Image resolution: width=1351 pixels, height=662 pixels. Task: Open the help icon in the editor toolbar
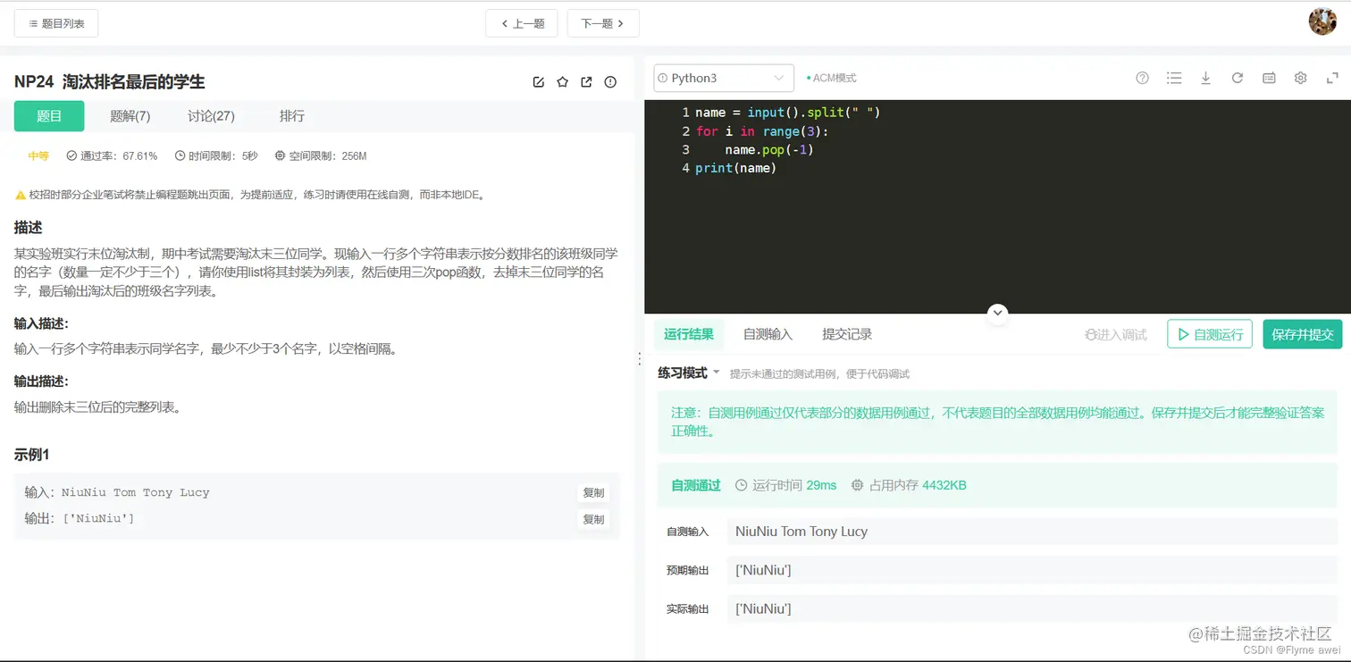click(1142, 78)
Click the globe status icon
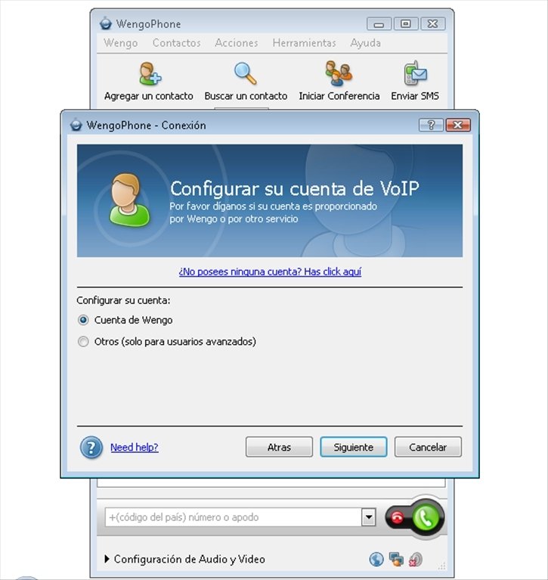548x580 pixels. click(x=376, y=559)
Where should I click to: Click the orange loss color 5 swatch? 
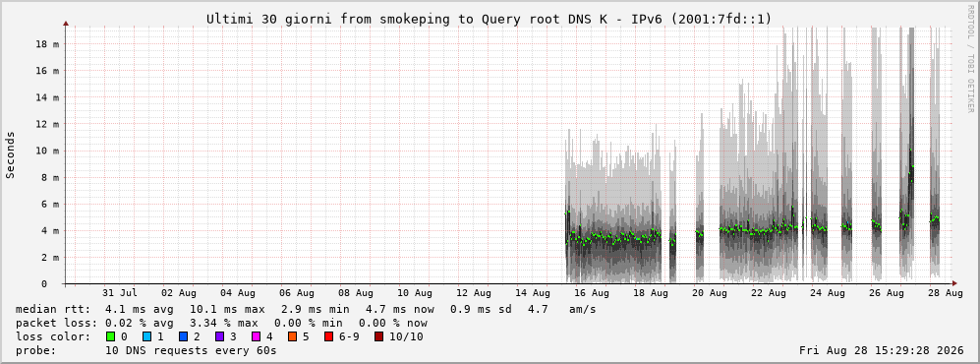[x=292, y=337]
▬▬▬▬▬▬▬▬▬▬
- [Task instructions]:
Render the text of the rows above as a JSON list of strings, one string per line, omitting blank lines and the pictures.

- [Exercise result]:
[
  "Image resolution: width=1351 pixels, height=662 pixels. Task: Open the help icon in the editor toolbar",
  "click(1142, 78)",
  "Click the globe status icon",
  "548x580 pixels. click(x=376, y=559)",
  "Where should I click to: Click the orange loss color 5 swatch? ",
  "[x=292, y=337]"
]